この業界に入って約20年。私の疑問は相変わらず解決しません。

ローカリゼーション業界

L10N」って、はてなのキーワードになっているんですね。localizationをこう呼ぶことは知っていましたが、自分ではこの表記は全然使わないですね。
以前勤務していた翻訳会社も一応、外資ローカリゼーションベンダーに分類されていたようです。あるとき、本社から会社のWebサイトをリニューアルしたから日本語に翻訳するようにという指示が下りました。「お客様のtime-to-market時間短縮のお手伝いをします」みたいな美辞麗句ばかり書かれていましたね。
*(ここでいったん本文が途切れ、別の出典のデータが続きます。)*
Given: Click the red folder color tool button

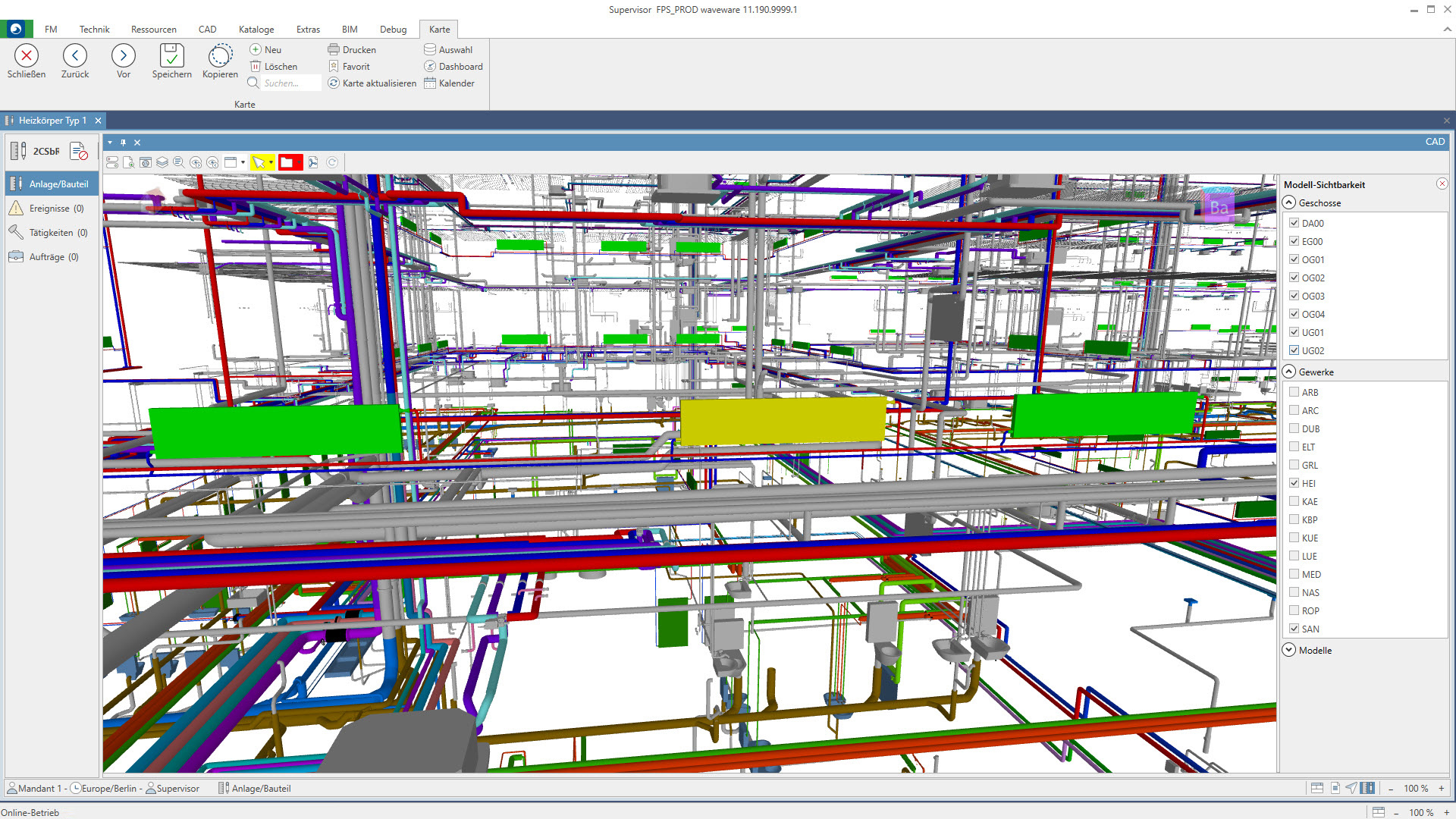Looking at the screenshot, I should click(287, 162).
そのくせ、Webにアクセスした人がいちばん知りたい情報がないのです。日本法人の正式名称すら書かれていないのでは、まともな事業を行っている会社だとは思えません。あちこちに求人広告を出していたくせに、「人材募集」のページでは「現在募集は行っていません」だし。日本のオフィスが移転したとき、新オフィス所在地の地図をjpgか何かの画像で作ったはいいのですが、メールに添付して関係各所に送りつけたとか……Webサイトに載せれば? と担当者に聞いたのですが、日本オフィス独自のコンテンツを載せるのは非常に困難だったらしいです。info@jp.xxxx.comなどという問い合わせ先アドレスもありましたが、「これって誰に届くの?」と聞いても誰も知らないという始末です。まあ、そんな状態だったからかどうかは知りませんが、会社はその後数年もたたないうちにつぶれてしまいました。
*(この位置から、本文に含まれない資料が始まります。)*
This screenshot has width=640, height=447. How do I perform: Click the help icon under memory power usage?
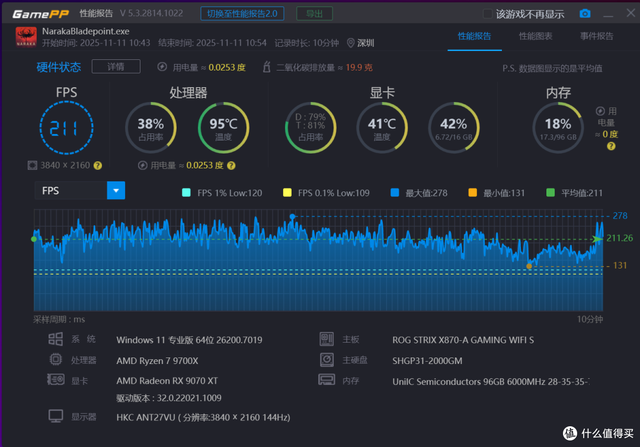[x=611, y=146]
もっと立派なローカリベンダーならばその辺はまともかと思ったのですが……業界大手の会社でもプレスリリースのリンクをクリックすると英語版のページにジャンプするのはどういうことなんでしょう? 私も元勤務先のWebサイトを日本語化するときに「会社の売上にはならない仕事なので優先度は低い」と言われましたが、そんなのどの会社だって同じですよね。会社のWebサイトは一番の商品サンプルだと思いますが、うちの会社はこの程度しかやっていませんという見本をさらしているようなものです。

http://www.bowneglobal.com/japanese/index_flash.htm
ここなど、最新のニュースが2003年という寂しさです。というか買収のばの字も書かれていないんですけど。